A multishot gun, even with perfect barrel and ammunition, has a natural property of dispersing its hits in a regular pattern. This is due to changes in its mass and center of gravity as the ammunition in the gun is fired.
Below are the different patterns of a self-loading pistol and a revolver shown schematically. It will be evident that this 'inherent pattern' will be largest with those arms in which ammunition weight is greatest in proportion to gun weight. The effect would be very small in heavy target handguns firing the .22 long rifle cartridge.
In a self-loading pistol with single-column magazine, the pistol is made heavier and its moment of inertia increased when the magazine is full. By each shot the pistol is lightened and therefore moves farther upward in recoil before the bullet leaves the muzzle. It can be expected therefore that the successive shots will print higher on the target, more or less as shown here. The impact spacings will widen since successive shots make a greater percentage change in the gun weight. In addition to angular reaction from imparting spin to the bullet will twist the gun and have some effect, not shown here.
It seems impossible to make a highly accurate determination of the inherent pattern, because of variables over which the shooter has unsatisfactory control. It should be possible, however, for a shooter to arrive at a good approximation to the inherent pattern by careful, patient and systematic shooting of shot groups, and plotting the group centers.
A method applicable to the revolver is as follows: Fire a string of shots at one target, using the same chamber and leaving the remaining chambers loaded.
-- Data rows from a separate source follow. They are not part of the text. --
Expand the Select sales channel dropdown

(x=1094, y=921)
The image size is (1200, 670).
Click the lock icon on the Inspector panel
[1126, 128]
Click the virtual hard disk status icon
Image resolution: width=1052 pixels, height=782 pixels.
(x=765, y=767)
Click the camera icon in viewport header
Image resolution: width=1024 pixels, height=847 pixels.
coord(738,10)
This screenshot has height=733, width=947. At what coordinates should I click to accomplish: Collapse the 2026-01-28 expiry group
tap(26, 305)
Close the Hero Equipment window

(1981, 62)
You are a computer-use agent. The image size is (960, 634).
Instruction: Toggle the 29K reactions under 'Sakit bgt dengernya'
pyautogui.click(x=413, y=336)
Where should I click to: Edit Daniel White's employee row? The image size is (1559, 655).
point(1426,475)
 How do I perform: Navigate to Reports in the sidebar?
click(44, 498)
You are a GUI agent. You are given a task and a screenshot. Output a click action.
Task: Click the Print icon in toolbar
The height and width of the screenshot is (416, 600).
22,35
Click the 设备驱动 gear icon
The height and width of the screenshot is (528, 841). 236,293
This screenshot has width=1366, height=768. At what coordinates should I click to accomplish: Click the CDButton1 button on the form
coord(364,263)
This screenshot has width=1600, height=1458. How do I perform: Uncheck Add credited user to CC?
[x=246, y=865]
Identify this target and determine its group center. Then use chamber number two, with a fired cartridge in chamber number 2 and the remaining chambers loaded. Continue through all chambers of the cylinder. The group centers are then plotted on a common target. Or use six targets numbered one through six and fire the first shot of every cylinderful at the first target, the second shot at the second target, etc., then plot the group centers. The latter method was used for the third illustration in this article.
A fully loaded revolver has its center of gravity in the vertical plane through the barrel axis. Each shot raises the center of gravity, and as the cylinder is turned the center of gravity is moved to the side as well. When three or four shots have been fired this lateral displacement is a maximum. By the last shot the center of gravity has returned to the central plane. The successive bullet impacts are shown above for a 6-chambered revolver with cylinder turning to the right. An effort has been made to include the effect of the twist reaction from right-hand rifling.
To examine this subject experimentally, I asked the help of two expert revolver shots, E.N. Foltz and R.D. Holmes. The former used a Colt Police Positive Special of .32-20 Winchester cal. having a 4-inch barrel. He fired five cylinderfuls or 30 shots at a range of 48 ft. Results are shown below. A second firing confirmed the results.
R.D. Holmes fired his Colt .38 Special with 6-inch barrel at 50 ft. Conditions did not permit a complete test, so two test targets were made. The first consisted of four shots from the same chamber, the other chambers being loaded. The second consisted of four shots from one chamber, the other chambers being empty. The centers of these two groups were on the same vertical line, with that of the second 1/2 inch higher than the first. These correspond with group centers number one and six from the .32-20 Police Positive, but the heavier .38 Special gun gave a smaller vertical spread as would be expected.
Inherent pattern of .32-20 Colt Police Positive Special revolver at 48 feet range. The numbered small circles are the centers of impact given by the successive chambers of the cylinder, fired beginning with the gun fully loaded as described in the text. Here appeared a test of the perfection of the gun itself. The impact centers from chambers four and five are interchanged from their expected positions. No reason for this appears except irregularity of cylinder stop positioning or chambering.
Both shooters used a rest at midforearm which assisted aiming without affecting the normal recoil movement of the gun and hand.
Obviously knowledge of the inherent pattern cannot be applied by a shooter whose skill allows variation comparable to the size of the inherent pattern itself. However, when the shooter's skill is of a sufficiently high order and he knows the inherent pattern for the existing circumstances, he can allow for it in his aiming. If his correction is right, the resulting group of shots should have a minimum size.